The local proportion of western-origin subtropical water \(P_{{\mathrm{STG}}} = \frac{{C_{{\mathrm{STG}}}}}{{C_{{\mathrm{STG}}} + C_{{\mathrm{SPG}}}}}\) (or equivalently western-origin subpolar water \(P_{{\mathrm{SPG}}} = 1 - P_{{\mathrm{STG}}}\)) in the SPNA is then calculated. It is used to estimate the three primary advective drivers of temperature changes in the eastern SPNA using Eq. 2. \(\overline {\theta _{{\mathrm{STG}}}}\) and \(\overline {\theta _{{\mathrm{SPG}}}}\) represent the time-mean initial temperature of subtropical and subpolar source waters as averaged above σ0= 27.6 kg m−3. This isopycnal is chosen here to represent the main pycnocline of the domain above which the two source waters spread downstream (several tests were performed with σ0 ranging between 27.1 and 27.7 and limited impacts on the results were found). \(\theta _{{\mathrm{STG}}}^\prime\) and \(\theta _{{\mathrm{STG}}}^\prime\) represent departure from \(\overline {\theta _{{\mathrm{STG}}}}\) and \(\overline {\theta _{SPG}}\). Their respective time series are out-phased by N years in Eq. 2 to account for the appropriate advection timescales of anomalies from their source regions to the eastern SPNA.

Profile classification model

A PCM with K = 2 classes was trained on vertical temperature and salinity profiles from 2002 to 2019 time mean of the ISAS dataset (described above). Only profiles where depth does exceed 2000 m were included in the PCM. Each variable was first normalized by vertical levels (e.g., all-temperature values at 200 m are centered and standardized, this allows for deep structures to be preserved against the more diverse surface values) and secondly compressed using a principal component analysis (to reduce the number of vertical dimensions to a few eigen values). Then a Gaussian Mixture Model with 2 modes is fitted on reduced profiles using a classic Expectation-Maximization algorithm62 (See41 for full details of the PCM methodology and43 for the presentation of a PCM with two variables).
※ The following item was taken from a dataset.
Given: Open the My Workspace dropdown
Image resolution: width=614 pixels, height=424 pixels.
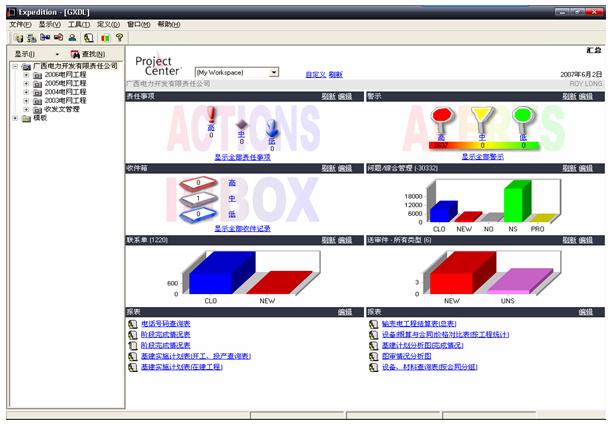Looking at the screenshot, I should point(274,72).
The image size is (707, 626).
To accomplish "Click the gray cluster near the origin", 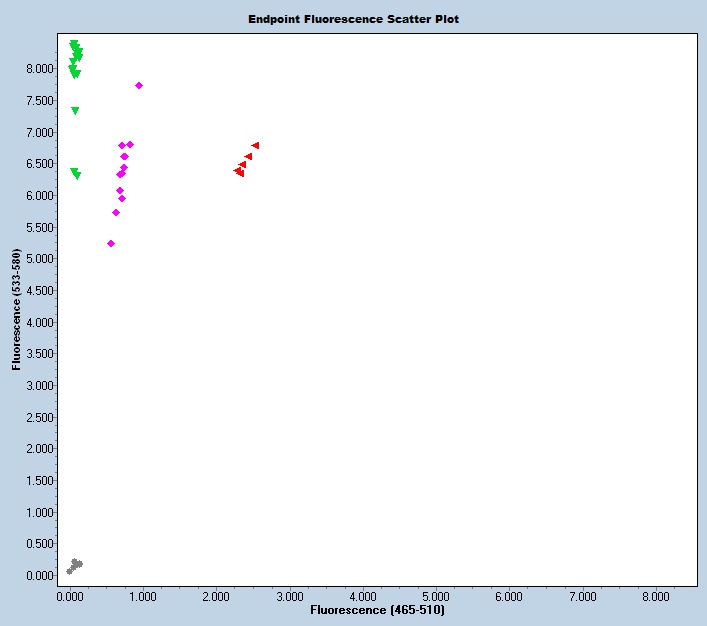I will click(75, 566).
Finally, temperature and salinity profiles of the full ISAS15 time series are classified using the fitted PCM, i.e., the pK posterior probabilities of the Gaussian Mixture components (clusters) are computed at each grid points. A PCM is a fuzzy classifier because the pK can vary from 0 to 1 and their sum for each profile is 1. This means that each grid point is classified and can possibly be in a smooth intermediate position between the cluster core structure. This also means that the grid cell heat content is preserved if split into each cluster (see Eq. 3). It is important to note that the PCM training does not consider the latitude/longitude of profiles. Therefore, the cluster distribution in space naturally arises from similarities and coherence in ocean interior structures. To compute the typical vertical structures of clusters, we used the mean and standard deviation of profiles attributed to a given class. The PCM analysis was conducted using the pyXpcm software63.